Books That Would Prefer Not To

Alejandro Zambra, Not to Read, 2018

Books say no to literature. Some. Others, the majority, say yes. They obey the market or the holy spirit of governments. Or the placid idea of a generation. Or the even more placid idea of a tradition. I prefer books that say no. Sometimes, even, I prefer the books that don’t know what they are saying.

. . . [W]e write only when others haven’t written the book we want to read. That’s why we write one of our own, one that never turns out to be what we wanted it to be. We say no to literature so that literature, for its part, will say no to us. So the book will be, always, a space that we weren’t expecting: a way out, but not the way we were expecting.

‘Not knowing how to write could perhaps be exactly what saves me from literature,’ says Clarice Lispector, again. In the non-fiction chronicles of A Descoberta do Mundo [Discovery of the World], Lispector insists on the desire that her stories not be stories, that her novels not be novels, and not out of any attachment to a forced experimentalism or to the kind of commonplaces that literary workshops return to again and again, with admirable patience: Lispector does not seek to surprise or captivate the reader.

*-*-*

#### Request A:
Print the passage about books that say no in full, word for word.
#### Request B:
Turn each line of the dataset rows below into a JSON list of strings, one string per line, skipping blank lines. Leave the pictures out of the list.

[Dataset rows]

*-*-*

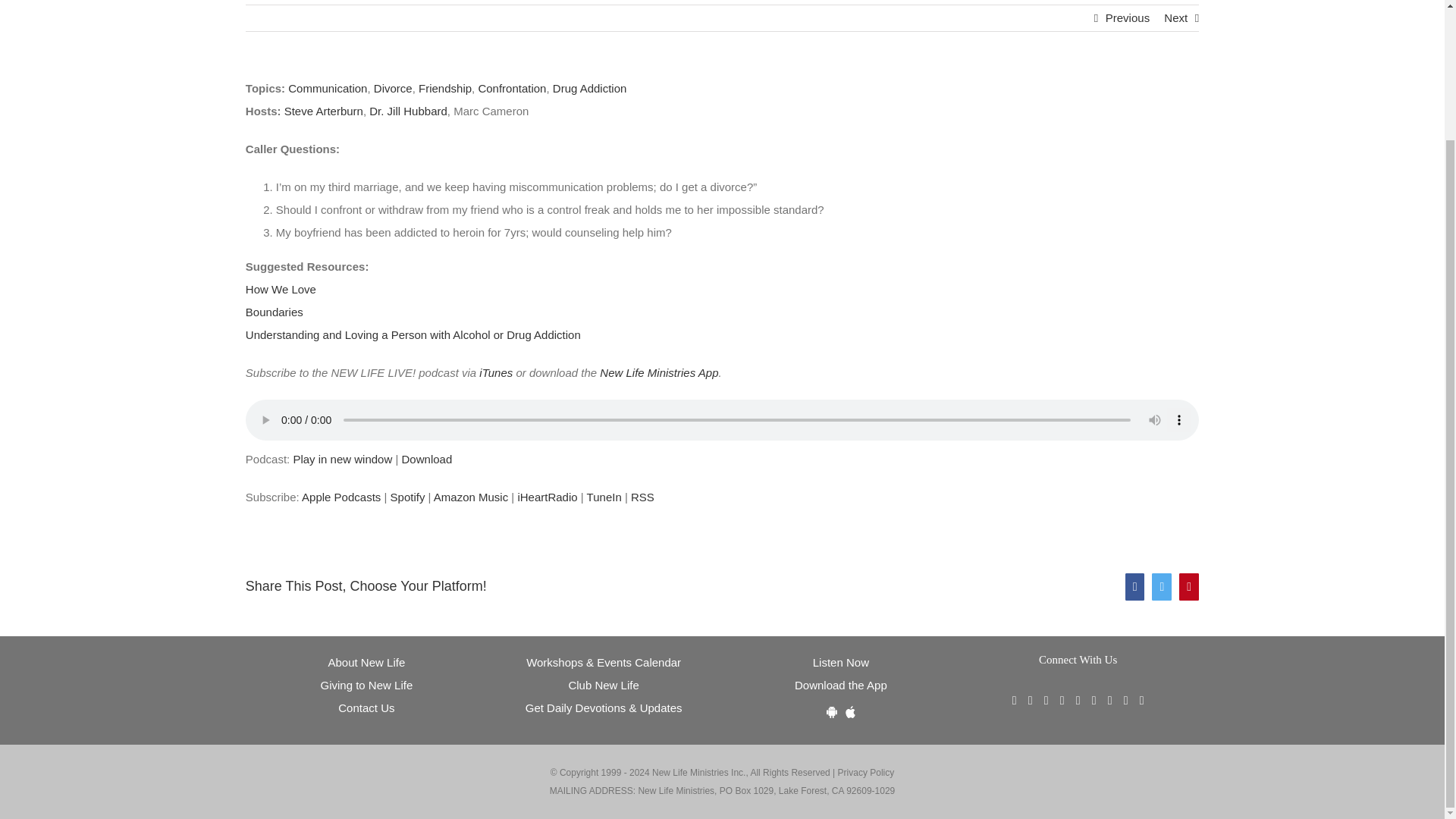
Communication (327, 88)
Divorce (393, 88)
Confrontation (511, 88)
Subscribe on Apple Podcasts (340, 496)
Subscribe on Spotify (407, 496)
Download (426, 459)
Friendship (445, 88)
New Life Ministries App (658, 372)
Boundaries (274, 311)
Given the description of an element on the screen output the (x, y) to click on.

*-*-*

#### Solution A:
Books That Would Prefer Not To

Alejandro Zambra, Not to Read, 2018

Books say no to literature. Some. Others, the majority, say yes. They obey the market or the holy spirit of governments. Or the placid idea of a generation. Or the even more placid idea of a tradition. I prefer books that say no. Sometimes, even, I prefer the books that don’t know what they are saying.

. . . [W]e write only when others haven’t written the book we want to read. That’s why we write one of our own, one that never turns out to be what we wanted it to be. We say no to literature so that literature, for its part, will say no to us. So the book will be, always, a space that we weren’t expecting: a way out, but not the way we were expecting.

‘Not knowing how to write could perhaps be exactly what saves me from literature,’ says Clarice Lispector, again. In the non-fiction chronicles of A Descoberta do Mundo [Discovery of the World], Lispector insists on the desire that her stories not be stories, that her novels not be novels, and not out of any attachment to a forced experimentalism or to the kind of commonplaces that literary workshops return to again and again, with admirable patience: Lispector does not seek to surprise or captivate the reader.

#### Solution B:
[
  "Communication (327, 88)",
  "Divorce (393, 88)",
  "Confrontation (511, 88)",
  "Subscribe on Apple Podcasts (340, 496)",
  "Subscribe on Spotify (407, 496)",
  "Download (426, 459)",
  "Friendship (445, 88)",
  "New Life Ministries App (658, 372)",
  "Boundaries (274, 311)",
  "Given the description of an element on the screen output the (x, y) to click on."
]